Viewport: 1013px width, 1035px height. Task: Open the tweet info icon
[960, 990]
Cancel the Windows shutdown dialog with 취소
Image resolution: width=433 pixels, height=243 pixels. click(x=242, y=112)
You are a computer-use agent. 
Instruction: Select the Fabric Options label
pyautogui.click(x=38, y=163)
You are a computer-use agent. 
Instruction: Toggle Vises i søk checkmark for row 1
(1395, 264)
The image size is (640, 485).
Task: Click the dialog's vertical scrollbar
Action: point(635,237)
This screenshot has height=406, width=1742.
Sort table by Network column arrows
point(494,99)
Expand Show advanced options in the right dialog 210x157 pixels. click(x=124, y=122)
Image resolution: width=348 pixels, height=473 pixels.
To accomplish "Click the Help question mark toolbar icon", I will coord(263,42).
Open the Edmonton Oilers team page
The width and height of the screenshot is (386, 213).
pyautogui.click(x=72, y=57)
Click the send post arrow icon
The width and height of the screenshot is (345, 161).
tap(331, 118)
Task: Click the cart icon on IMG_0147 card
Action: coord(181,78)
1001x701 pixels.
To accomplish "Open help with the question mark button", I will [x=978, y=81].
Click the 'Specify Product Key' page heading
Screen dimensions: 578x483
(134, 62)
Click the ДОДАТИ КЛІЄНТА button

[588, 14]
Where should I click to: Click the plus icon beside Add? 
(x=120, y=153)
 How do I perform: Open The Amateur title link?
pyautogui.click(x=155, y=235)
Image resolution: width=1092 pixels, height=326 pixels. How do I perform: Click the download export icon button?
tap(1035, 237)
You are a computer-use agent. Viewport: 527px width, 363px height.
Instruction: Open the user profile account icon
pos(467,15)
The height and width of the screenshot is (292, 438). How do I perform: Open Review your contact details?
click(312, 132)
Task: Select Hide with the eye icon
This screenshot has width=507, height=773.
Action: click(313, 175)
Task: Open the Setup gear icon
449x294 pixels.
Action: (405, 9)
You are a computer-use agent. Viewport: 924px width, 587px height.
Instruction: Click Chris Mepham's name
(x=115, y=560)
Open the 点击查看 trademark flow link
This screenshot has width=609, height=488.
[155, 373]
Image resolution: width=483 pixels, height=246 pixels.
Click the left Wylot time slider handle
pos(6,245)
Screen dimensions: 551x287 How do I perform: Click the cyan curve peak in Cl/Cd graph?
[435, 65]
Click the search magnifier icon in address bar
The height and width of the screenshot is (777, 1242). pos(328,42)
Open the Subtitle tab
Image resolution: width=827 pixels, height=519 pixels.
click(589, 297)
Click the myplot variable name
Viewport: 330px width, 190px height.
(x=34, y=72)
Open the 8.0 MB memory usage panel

**Problem to work on:** Each line of the material should be duplicated exactly, please.

**Problem solution:**
Viewport: 1013px width, 1035px height. Task: Open the tweet info icon
[960, 990]
Cancel the Windows shutdown dialog with 취소
Image resolution: width=433 pixels, height=243 pixels. click(x=242, y=112)
You are a computer-use agent. 
Instruction: Select the Fabric Options label
pyautogui.click(x=38, y=163)
You are a computer-use agent. 
Instruction: Toggle Vises i søk checkmark for row 1
(1395, 264)
The image size is (640, 485).
Task: Click the dialog's vertical scrollbar
Action: point(635,237)
This screenshot has height=406, width=1742.
Sort table by Network column arrows
point(494,99)
Expand Show advanced options in the right dialog 210x157 pixels. click(x=124, y=122)
Image resolution: width=348 pixels, height=473 pixels.
To accomplish "Click the Help question mark toolbar icon", I will coord(263,42).
Open the Edmonton Oilers team page
The width and height of the screenshot is (386, 213).
pyautogui.click(x=72, y=57)
Click the send post arrow icon
The width and height of the screenshot is (345, 161).
tap(331, 118)
Task: Click the cart icon on IMG_0147 card
Action: coord(181,78)
1001x701 pixels.
To accomplish "Open help with the question mark button", I will [x=978, y=81].
Click the 'Specify Product Key' page heading
Screen dimensions: 578x483
(134, 62)
Click the ДОДАТИ КЛІЄНТА button

[588, 14]
Where should I click to: Click the plus icon beside Add? 
(x=120, y=153)
 How do I perform: Open The Amateur title link?
pyautogui.click(x=155, y=235)
Image resolution: width=1092 pixels, height=326 pixels. How do I perform: Click the download export icon button?
tap(1035, 237)
You are a computer-use agent. Viewport: 527px width, 363px height.
Instruction: Open the user profile account icon
pos(467,15)
The height and width of the screenshot is (292, 438). How do I perform: Open Review your contact details?
click(312, 132)
Task: Select Hide with the eye icon
This screenshot has width=507, height=773.
Action: click(313, 175)
Task: Open the Setup gear icon
449x294 pixels.
Action: (405, 9)
You are a computer-use agent. Viewport: 924px width, 587px height.
Instruction: Click Chris Mepham's name
(x=115, y=560)
Open the 点击查看 trademark flow link
This screenshot has width=609, height=488.
[155, 373]
Image resolution: width=483 pixels, height=246 pixels.
Click the left Wylot time slider handle
pos(6,245)
Screen dimensions: 551x287 How do I perform: Click the cyan curve peak in Cl/Cd graph?
[435, 65]
Click the search magnifier icon in address bar
The height and width of the screenshot is (777, 1242). pos(328,42)
Open the Subtitle tab
Image resolution: width=827 pixels, height=519 pixels.
click(589, 297)
Click the myplot variable name
Viewport: 330px width, 190px height.
(x=34, y=72)
Open the 8.0 MB memory usage panel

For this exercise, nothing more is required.